Understanding Night Sweats and Insomnia
Night sweats are more common than you might think. A significant number of people (41% in one study) report them on a regular basis. Some consistently are awakened in the middle of the night soaked with sweat, and may do so for years, even decades. Beyond the obvious reason of a too-hot sleeping environment, there can be many medical causes for night sweats, and some nonmedical sources as well.
We’ll focus on the common nonmedical basis for night sweats, and what you can do about it to help yourself sleep better.
First, if you are concerned about night sweats a checkup with your healthcare provider is in order, as the condition can be caused by a number of treatable medical conditions. For instance, older women experience hormonal changes associated with menopause which can cause hot flashes and subsequent night sweats. This is treatable. Men also are subject to hot flashes as they age, although less frequently. Certain prescription drugs, hyperthyroidism, some types of disease, influenza, hypoglycemia, and other medical conditions may also contribute. An assessment from a healthcare professional can help diagnose if any of these issues can be identified and treated.
Beyond medical causes, two other common sources of night sweats are excessive levels of stress and anxiety experienced during waking hours. These also are treatable, although getting to the root source for stress and anxiety is not strictly a medical issue. Instead, managing stress and controlling anxiety require understanding one’s own perception and reaction to stressful situations, and a method to manage the negative thought patterns that underlie anxiety.
Excessive levels of stress and anxiety experienced during the day often create a hyperaroused state that contributes to night sweats. Cortisol, the stress hormone, may play a role. Created in the body in response to perceived stress and anxiety, cortisol acts to increase heart rate, respiration, and blood pressure.
For some people stress is chronic, experienced nearly nonstop throughout the day and often well into the night. This has the effect of elevating blood cortisol levels, which can remain in the body hours later. In this way stressful events experienced hours earlier can potentially contribute to the hyperaroused state associated with sweats in the middle of the night.
Night sweats often occur between cycles of sleep. That’s when sleep is typically lightest and we experience the least self-control. Normal sleepers briefly awaken the five or six times between cycles of sleep experienced each night, and then fall back asleep within seconds. Typically these very short periods of awakening are so short they are forgotten by morning.

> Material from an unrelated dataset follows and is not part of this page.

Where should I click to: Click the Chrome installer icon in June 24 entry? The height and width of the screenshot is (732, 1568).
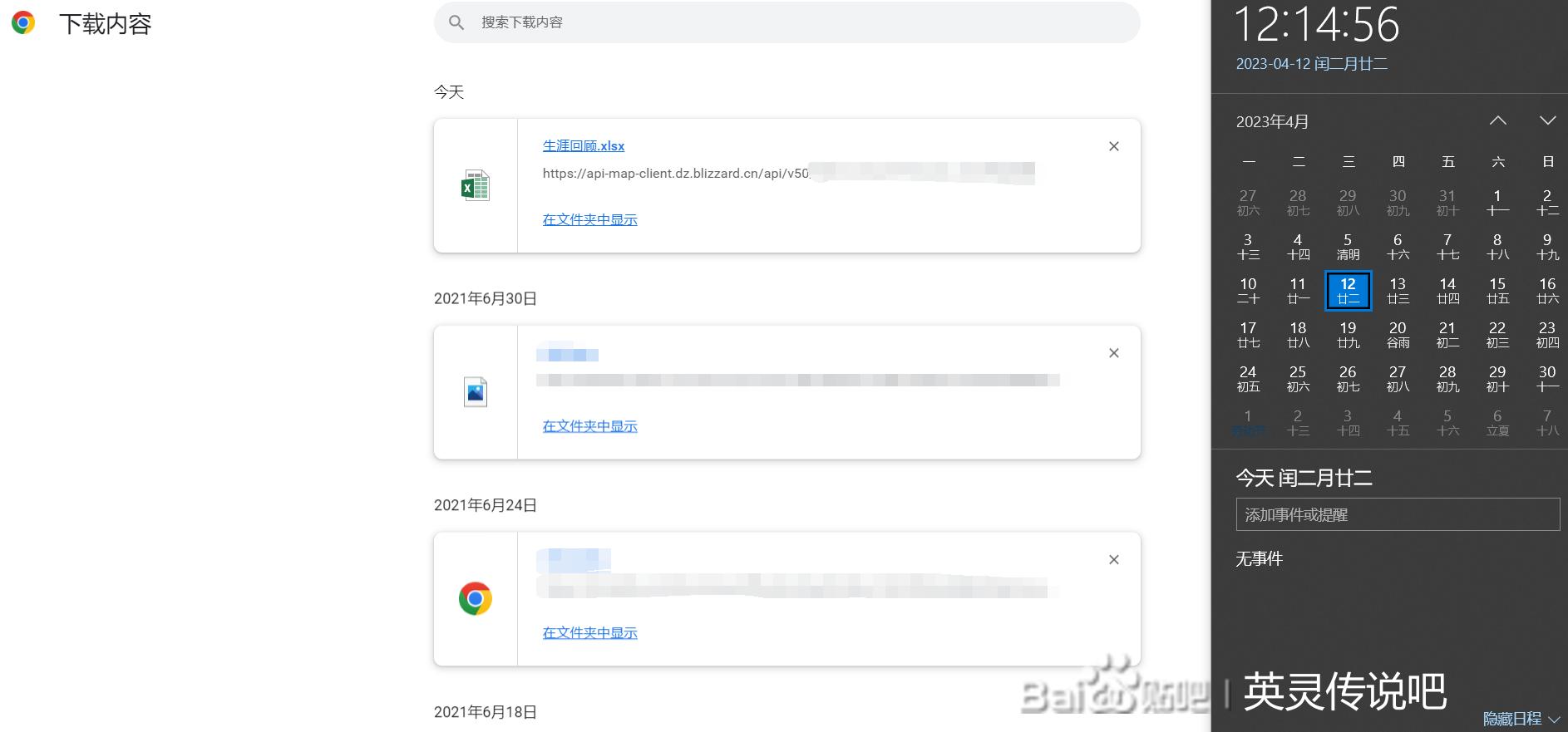click(x=476, y=598)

But if you are in a hyperaroused state because of excessive levels of chronic stress and/or anxiety experienced during waking hours, instead of falling back asleep quickly between cycles you may go the other way – toward an increased level of worried wakefulness. You may suddenly feel your heart pounding, like a shot of adrenaline is coursing through your body. Overheating and sweating then quickly follow. If and when that happens, it understandably takes longer than a few minutes to fall back asleep.
When night sweats occur, there are a number of things you can do to help yourself cool off and fall back asleep. But it’s important to recognize that sweating and insomnia are only symptoms of something going on deeper. To get to the true root of the problem requires good methods to both manage stress and control anxiety.
Fortunately, there are effective ways to do this. A good CBT-based sleep training program will include potent methods to reduce levels of both stress and anxiety experienced during waking hours. You also learn relaxation tools and techniques to deploy during the night. These tools enable you to more easily let go, quiet your mind, and thereby move naturally back toward Stage 1, a drowsy state more conducive to sleep.